*Text shown*
If ever there was a film that couldn't make up its mind what it wanted to be that film has to be Sugar Colt.


From its dramatic and violent opening with haunting almost funereal music you would assume that you were in for a couple of hours of hard nosed gun play and vengeance. But no sooner have the opening credits disappeared than we are apparently in a different movie. The character of Sugar Colt is introduced as a kind of Simon Templar figure, playing up to the girls and establishing himself as a skilful but strictly light hearted detective. Once this is established, Colt's old boss is gunned down in the street, swinging the mood back to the dark side only for it to swing back just as quick when Colt sets off for the town of Snake Valley to solve the mystery of the missing cavalry officers which led to his boss' death.


The movie is only 15 minutes old and I'm already confused!


What compounds this continual lurching from one mood to another is the totally disjointed music score provided by Luis Enrique Bacalov. Bacalov is one of the musical masters of the genre and his work on this film is up to his usual high standard; providing two catchy and evocative themes that recur throughout the film. The problem is that one is the aforementioned funereal solo trumpet number while the other is a pre Trinity, yet Trinityesque piccolo trill which clearly denotes a tongue firmly held in cheek. What results is a Jekyll and Hyde product that is impossible to nail down in one direction or another.


Now, as my previous readers will know, I have no problem with a spaghetti western that rides the middle ground between drama and comedy. When done properly this approach suits the campness of sixties italian genre films perfectly. One word will suffice to describe how this can all work to everyone's satisfaction. Sabata. However, what Sabata and films of its ilk do well is maintain a constant mood of kitsch action. The characters are all a bit larger than life and the drama never goes much beyond the melo variety. Any Gun Can Play, Enzo Castellari's caper film of 1968, follows a similar pattern and works almost as well. But for some reason Giraldi never allows Sugar Colt to settle in this territory and the film loses out as a result.

*Instructions*
1. In the review of Sugar Colt, who composed the film's music score?
2. Pick up the review of Sugar Colt after its final sentence and carry it forward.
The listing that follows is drawn from a separate source and is unrelated to the review above.

*Dataset*
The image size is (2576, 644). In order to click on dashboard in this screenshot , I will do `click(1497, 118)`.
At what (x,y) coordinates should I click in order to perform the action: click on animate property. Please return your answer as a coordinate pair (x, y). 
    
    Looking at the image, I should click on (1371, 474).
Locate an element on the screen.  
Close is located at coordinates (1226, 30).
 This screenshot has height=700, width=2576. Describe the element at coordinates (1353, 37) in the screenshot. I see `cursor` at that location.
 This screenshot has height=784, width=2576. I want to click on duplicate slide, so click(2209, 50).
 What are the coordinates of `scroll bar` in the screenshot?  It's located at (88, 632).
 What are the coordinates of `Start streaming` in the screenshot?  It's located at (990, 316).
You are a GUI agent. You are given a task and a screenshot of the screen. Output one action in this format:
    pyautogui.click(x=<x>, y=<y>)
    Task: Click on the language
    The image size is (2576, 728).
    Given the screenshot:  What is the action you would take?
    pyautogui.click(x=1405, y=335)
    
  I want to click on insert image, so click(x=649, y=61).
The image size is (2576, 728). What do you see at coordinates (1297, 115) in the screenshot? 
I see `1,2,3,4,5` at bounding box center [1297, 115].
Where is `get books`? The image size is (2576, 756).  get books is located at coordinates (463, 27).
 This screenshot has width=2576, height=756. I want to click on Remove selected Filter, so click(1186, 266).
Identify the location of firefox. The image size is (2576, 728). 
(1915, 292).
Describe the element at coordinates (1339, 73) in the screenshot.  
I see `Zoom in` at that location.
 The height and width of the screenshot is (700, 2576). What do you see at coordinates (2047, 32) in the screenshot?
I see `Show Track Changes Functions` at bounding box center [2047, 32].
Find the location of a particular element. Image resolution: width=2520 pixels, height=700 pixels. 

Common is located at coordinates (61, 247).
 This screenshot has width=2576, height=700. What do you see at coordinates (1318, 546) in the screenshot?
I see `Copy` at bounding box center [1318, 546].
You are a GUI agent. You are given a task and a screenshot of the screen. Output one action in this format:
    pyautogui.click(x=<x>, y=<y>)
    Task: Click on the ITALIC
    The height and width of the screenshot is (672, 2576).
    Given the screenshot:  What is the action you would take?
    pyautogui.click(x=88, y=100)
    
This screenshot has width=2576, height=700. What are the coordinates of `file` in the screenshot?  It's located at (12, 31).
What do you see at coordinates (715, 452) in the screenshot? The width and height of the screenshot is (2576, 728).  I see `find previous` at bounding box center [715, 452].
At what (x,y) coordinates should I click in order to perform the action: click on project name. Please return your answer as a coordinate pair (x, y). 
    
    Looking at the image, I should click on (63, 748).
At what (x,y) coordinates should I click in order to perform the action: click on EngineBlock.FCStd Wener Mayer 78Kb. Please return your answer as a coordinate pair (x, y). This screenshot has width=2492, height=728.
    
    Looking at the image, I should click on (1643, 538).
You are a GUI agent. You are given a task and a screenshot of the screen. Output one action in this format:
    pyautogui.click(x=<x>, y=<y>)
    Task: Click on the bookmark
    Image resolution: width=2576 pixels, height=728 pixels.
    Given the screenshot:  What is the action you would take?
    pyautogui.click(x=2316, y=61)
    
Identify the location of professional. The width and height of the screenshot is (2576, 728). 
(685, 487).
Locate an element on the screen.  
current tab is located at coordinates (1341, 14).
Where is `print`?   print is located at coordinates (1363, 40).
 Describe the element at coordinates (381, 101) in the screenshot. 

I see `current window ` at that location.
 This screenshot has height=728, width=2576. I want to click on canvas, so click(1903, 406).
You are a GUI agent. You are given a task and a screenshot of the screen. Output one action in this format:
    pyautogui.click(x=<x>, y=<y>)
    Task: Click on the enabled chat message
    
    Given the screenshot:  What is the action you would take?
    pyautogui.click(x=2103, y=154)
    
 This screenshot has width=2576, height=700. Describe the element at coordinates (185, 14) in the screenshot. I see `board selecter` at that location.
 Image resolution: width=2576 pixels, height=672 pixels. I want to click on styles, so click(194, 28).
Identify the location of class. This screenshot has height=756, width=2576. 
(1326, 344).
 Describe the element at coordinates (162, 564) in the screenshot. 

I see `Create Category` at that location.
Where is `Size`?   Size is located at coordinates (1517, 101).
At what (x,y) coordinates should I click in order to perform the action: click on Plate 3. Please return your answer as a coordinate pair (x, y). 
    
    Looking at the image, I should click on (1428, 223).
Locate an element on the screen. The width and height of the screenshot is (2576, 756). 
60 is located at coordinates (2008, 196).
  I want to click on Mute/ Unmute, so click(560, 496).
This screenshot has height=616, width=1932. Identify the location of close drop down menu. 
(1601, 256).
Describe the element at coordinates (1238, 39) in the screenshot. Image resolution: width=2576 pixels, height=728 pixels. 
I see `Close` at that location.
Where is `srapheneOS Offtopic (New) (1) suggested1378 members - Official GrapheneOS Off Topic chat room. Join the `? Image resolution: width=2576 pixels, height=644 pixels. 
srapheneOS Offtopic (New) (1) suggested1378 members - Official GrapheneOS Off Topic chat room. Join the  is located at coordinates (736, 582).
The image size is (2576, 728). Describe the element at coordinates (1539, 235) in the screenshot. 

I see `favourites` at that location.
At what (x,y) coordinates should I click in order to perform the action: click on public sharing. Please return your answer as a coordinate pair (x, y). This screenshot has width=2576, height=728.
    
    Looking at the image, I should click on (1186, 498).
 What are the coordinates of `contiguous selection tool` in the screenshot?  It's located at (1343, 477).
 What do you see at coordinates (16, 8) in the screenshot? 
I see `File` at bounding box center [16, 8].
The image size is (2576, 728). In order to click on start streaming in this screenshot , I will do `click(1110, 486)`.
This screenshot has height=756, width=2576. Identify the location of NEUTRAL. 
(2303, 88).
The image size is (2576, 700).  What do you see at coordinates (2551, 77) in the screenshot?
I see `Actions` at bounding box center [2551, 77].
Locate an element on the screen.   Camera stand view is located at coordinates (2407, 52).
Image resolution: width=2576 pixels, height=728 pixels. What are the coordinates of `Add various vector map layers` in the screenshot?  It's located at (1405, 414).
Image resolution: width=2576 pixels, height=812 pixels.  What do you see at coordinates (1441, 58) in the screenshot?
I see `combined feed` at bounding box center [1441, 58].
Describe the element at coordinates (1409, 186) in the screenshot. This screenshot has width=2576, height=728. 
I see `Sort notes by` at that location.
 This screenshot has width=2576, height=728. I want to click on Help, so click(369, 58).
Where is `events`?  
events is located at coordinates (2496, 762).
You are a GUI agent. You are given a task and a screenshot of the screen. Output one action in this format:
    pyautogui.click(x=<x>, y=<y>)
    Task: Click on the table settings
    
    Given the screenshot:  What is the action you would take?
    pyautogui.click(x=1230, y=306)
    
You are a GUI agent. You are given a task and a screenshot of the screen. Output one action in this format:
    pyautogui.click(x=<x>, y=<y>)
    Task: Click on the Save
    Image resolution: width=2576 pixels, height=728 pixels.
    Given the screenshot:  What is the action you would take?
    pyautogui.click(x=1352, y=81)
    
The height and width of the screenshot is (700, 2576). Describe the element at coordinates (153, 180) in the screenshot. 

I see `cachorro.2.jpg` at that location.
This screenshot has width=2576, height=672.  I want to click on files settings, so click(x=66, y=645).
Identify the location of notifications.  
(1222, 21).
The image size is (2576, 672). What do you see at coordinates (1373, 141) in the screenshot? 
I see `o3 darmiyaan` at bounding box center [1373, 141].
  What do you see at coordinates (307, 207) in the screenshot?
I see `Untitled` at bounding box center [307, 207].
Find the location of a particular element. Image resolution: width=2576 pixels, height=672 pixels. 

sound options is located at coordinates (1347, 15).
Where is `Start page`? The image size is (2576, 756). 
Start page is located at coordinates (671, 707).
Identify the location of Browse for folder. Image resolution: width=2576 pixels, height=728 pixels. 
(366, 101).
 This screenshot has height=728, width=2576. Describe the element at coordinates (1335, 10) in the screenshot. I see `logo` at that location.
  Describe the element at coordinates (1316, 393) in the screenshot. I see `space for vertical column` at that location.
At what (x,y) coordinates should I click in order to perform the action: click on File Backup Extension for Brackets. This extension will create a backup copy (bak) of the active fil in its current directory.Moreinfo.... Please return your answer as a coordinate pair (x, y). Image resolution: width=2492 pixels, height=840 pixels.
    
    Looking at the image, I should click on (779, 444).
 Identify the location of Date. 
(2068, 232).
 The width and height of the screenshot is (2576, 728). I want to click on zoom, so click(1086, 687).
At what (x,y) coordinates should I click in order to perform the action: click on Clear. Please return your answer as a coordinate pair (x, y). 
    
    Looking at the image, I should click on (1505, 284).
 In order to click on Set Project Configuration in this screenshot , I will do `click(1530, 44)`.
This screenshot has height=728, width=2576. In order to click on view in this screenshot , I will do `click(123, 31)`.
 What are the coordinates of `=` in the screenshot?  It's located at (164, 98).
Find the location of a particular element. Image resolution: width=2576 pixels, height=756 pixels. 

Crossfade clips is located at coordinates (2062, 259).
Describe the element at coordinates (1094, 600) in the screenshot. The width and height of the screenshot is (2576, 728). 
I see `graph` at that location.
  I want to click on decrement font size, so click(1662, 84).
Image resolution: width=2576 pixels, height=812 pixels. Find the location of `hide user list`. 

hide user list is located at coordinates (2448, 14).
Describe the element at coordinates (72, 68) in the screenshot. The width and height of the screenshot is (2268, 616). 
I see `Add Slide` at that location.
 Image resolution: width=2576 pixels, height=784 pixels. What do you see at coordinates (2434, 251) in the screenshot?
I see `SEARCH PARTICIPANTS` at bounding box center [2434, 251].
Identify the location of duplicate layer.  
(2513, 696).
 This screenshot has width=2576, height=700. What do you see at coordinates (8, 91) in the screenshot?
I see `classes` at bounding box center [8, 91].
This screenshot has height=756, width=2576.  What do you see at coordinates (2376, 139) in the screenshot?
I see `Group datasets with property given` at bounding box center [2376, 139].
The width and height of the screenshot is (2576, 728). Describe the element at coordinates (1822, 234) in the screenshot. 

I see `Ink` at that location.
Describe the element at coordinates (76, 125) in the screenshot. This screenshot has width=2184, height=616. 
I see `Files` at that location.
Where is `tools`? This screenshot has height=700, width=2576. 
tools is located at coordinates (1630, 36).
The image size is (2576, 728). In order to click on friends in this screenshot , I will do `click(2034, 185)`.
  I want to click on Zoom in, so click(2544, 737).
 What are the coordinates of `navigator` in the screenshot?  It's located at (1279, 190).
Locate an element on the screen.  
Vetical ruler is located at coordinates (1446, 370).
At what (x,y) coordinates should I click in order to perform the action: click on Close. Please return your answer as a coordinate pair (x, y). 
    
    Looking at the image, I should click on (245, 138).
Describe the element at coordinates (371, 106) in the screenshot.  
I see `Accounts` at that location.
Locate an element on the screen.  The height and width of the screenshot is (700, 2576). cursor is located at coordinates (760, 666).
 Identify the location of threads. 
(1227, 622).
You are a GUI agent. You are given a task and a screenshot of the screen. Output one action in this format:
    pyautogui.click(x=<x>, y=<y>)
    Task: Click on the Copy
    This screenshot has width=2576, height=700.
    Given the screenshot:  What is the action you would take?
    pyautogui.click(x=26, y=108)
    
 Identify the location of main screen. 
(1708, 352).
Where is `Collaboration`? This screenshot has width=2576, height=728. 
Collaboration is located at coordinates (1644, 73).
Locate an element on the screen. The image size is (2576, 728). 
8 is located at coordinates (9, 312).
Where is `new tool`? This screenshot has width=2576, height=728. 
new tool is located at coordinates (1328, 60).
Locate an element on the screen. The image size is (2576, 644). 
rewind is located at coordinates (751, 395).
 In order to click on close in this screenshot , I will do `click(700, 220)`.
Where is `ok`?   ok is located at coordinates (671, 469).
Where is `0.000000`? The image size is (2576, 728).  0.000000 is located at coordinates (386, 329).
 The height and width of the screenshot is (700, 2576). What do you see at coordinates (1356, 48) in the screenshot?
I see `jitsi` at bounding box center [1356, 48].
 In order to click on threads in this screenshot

*Expected outputs*
1. Luis Enrique Bacalov.

2.
This is a real pity as the film has many ingredients which could pay off handsomely. Hunt Powers, who plays Colt, carries the part well. If truth be told, the film's oscilating style shows that he could have played the role equally effectively straight or for laughs. Looking somewhat like a shorter, big eared George Clooney he is genuinely convincing both as the awkward doctor, who's persona he adopts to work under cover in Snake Valley, or the dynamic Sugar Colt. Although he would go on to find noteriety in the films of the genre's favourite hack, Demofilo Fidani, Powers shows in this film that he had real potential.


But the film benefits from even more positive assets than this. It also boasts the lovely Soledad Miranda as the beauty he wins over during his stay in Snake Valley, as well as the capable cinematography of Alejandro Ulloa. Both are personel worthy of note. And once you add all that to the marvelous Bacalov it is clear that you have a recipe which should delight any palate.


So why doesn't it work?


I'm afraid the blame must lie with Giraldi. His record in the genre shows more than one film that suffers from this unhappy mix of comedy and drama. His McGregor films (Seven Guns For the McGregors and Up the McGregors!) are similar examples and are also films which are ultimately not bad, in fact they are very good in parts. They are just not as good as they could be. And that, unfortunately, sums up Sugar Colt. Not a bad film by any means. With a good if disjointed score and a capable cast it is most definately worth a viewing. Indeed it is quite pleasurable in parts. It's just not as good as it could be. And that is a real shame.